Doug Stanton can tell a hell of a war story. His 2001 World War II survivor drama, In Harm’s Way, was a New York Times bestseller; as was 2009’s Horse Soldiers—a rendering of the true story of a 12-man U.S. Special Forces unit that helped rally Afghan fighters to topple the Taliban in 2001. The latter title was recently reborn as 12 Strong—a real-deal Hollywood movie produced by Jerry Bruckheimer that Stanton calls “a Western with lasers.” But he insists the film, which debuts January 19 nationwide (the film will premiere January 18 at the State Theatre in Traverse City—tickets sold out), still preserves much of the humanity of the original story.

Check out this free author talk with Doug on January 18 at Horizon Books.


So this is the first of your books to make it to the screen. What was it like watching Horse Soldiers become 12 Strong?

When I was on set, I was reminded of something Jim Harrison said to me after he watched Legends of the Fall. He said it was “surreal.” For me, it was the same. And I mean “surreal” in just the way the poet Rimbaud meant: It was more real than real. I remembered interviewing people while I was reporting the book and hearing them say things about their lives. And to see some of those same words and gestures re-created was pretty incredible.

The cliché, of course, is that movies are never as good as the books. Was the adaptation process a little painful?

Well, the screenwriter, Ted Tally, won an Oscar for adapting The Silence of the Lambs, and Peter Craig, who wrote The Town, also did a draft.
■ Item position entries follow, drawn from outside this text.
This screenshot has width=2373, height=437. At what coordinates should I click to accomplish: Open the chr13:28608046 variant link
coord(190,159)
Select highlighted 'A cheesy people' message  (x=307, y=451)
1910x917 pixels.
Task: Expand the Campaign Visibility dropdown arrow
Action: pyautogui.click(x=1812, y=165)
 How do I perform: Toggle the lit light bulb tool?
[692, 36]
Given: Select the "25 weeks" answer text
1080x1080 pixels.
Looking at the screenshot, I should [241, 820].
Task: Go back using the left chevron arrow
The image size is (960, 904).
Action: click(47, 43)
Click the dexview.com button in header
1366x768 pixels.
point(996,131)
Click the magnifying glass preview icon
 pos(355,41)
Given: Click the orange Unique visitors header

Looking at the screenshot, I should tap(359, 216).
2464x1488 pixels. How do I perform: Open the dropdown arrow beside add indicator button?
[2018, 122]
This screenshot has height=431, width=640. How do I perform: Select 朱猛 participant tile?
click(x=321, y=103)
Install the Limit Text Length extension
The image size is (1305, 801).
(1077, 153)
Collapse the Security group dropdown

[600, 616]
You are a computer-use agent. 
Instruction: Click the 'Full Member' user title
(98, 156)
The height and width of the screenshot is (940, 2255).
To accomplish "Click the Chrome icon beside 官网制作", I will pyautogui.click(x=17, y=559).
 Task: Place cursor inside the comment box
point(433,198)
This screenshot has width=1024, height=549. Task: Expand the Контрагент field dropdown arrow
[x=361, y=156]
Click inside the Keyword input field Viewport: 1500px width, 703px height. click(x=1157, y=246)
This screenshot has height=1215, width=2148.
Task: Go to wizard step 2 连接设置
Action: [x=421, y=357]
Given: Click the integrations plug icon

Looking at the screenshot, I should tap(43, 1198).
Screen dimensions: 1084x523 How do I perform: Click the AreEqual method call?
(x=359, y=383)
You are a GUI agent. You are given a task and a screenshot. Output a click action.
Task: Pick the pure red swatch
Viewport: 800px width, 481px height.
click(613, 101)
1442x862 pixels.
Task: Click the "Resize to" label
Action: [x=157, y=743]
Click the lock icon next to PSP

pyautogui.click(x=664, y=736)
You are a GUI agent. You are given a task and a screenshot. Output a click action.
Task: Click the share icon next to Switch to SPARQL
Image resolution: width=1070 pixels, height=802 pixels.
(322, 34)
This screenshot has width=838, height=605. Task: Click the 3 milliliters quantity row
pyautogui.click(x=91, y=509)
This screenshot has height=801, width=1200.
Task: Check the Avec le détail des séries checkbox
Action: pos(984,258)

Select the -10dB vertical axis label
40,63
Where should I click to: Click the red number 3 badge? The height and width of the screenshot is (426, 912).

So from the beginning, the story was in the hands of writers who understood storytelling. So I actually didn’t find it painful. In fact, they asked me lots of questions to get the details right. It’s a hell of an action movie, but it’s ultimately about relationships between the Americans and Afghans and this moment in history that a lot of people don’t know about. So it still feels like a sophisticated movie.

The story captures events in 2001. The book was published in 2009. The movie is out in 2018. Do you think people will respond to the story differently, given that the politics of that war have grown more complicated?

You know, I think the takeaway is the same. The story is essentially a portrait of people working alongside each other, and of these principles that are unique to Army Special Forces and their ability to achieve some social good. So it’s not a political movie at its heart, because what you’re watching is a real response by real people to real events. You see a sense of mission and purpose that everyone seemed to be in agreement with at the time. I mean, my new book, The Odyssey of Echo Company, deals with Vietnam. If you squint, in some ways I guess you could say Afghanistan has become our new Vietnam. But our society’s response is so completely different. I’ve been to 20 cities touring with the new book, and my sense from talking with people is that Vietnam still looms as one of America’s unfinished stories. I mean, when you have a whole generation of Americans—and their kids and their grandkids—that can’t really talk about something, that’s expensive spiritually and emotionally for a country.